Joseph Nicolosi era uno psicologo cattolico, scomparso qualche giorno fa.

Aveva conseguito la laurea alla “New School for Social Research” e si era poi specializzato in psicologia clinica alla “California School of Professional Psychology” di Los Angeles.

Il suo percorso di studi e la sua impronta religiosa lo hanno portato a definire e a indagare un ambito preciso e molto discusso.

Per tutta la vita ha studiato casi di omosessuali e ha desiderato formulare una terapia adatta alla loro condizione.

Nel 1980 aveva cominciato la sua opera alla “Thomas Aquinas Psychological Clinic”, offrendo sostegno psicologico agli omosessuali che non amavano esser tali.

Nel 1992, con Benjamin Kaufman e Charles Socarides, fonda il NARTH (National Association for Research & Therapy of Homosexuality), dove perfeziona il suo modello clinico.

Il suo lavoro cercava di trovare e sperimentare una terapia detta ripartiva, che potesse ri-condizionare  l’orientamento sessuale dei pazienti omosessuali.

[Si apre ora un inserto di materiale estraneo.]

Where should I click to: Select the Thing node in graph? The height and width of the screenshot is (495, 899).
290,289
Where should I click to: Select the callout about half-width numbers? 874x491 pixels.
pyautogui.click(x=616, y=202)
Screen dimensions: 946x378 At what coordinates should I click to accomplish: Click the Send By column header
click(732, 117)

Secondo Nicolosi, infatti, gli omosessuali sono eterosessuali in cui lo sviluppo nella sessualità, tra l’infanzia e l’adolescenza, non ha avuto un percorso standard. E’stato anzi deviato da particolari circostanze e situazioni, vissute dal paziente in quel periodo critico.

In quest’ottica l’omosessualità è un’affettività immatura, le cui cause sono da ricercare nella carenza o prevalenza delle figure genitoriali, nel loro ruolo familiare.

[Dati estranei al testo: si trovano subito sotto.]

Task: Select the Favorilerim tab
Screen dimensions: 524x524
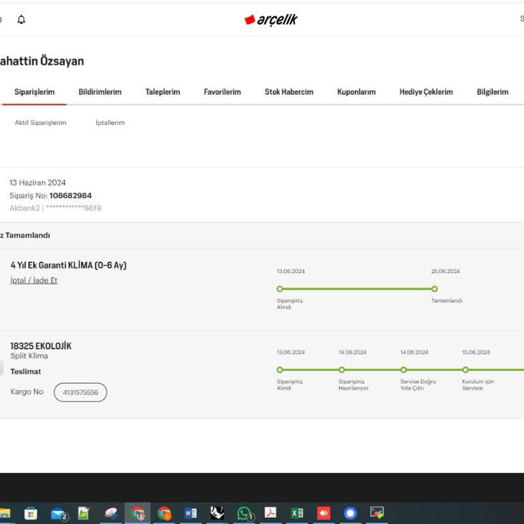Action: click(222, 92)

In Italia Nicolosi ha presentato più volte il risultato delle sue ricerche ed ha pubblicato diversi libri sull’argomento, come “Omosessualità maschile: un nuovo approccio”; “Omosessualità. Una guida per i genitori”; “Oltre l’omosessualità. Ascolto terapeutico e trasformazione”; “Identità di genere. Manuale di orientamento”.

Una scelta molto coraggiosa quella del dottor Nicolasi, che è stata additata -come ci si potrebbe aspettare- dalle associazioni gay e imputata come pretesto per la diffusione dell’omofobia.

Nicolosi ha però sempre sottolineato e ribadito che nel suo atteggiamento non c’era nessun atto discriminatorio e che la sua terapia era applicabile solo a coloro che, da omosessuali, non volevano accettare la propria propensione sessuale.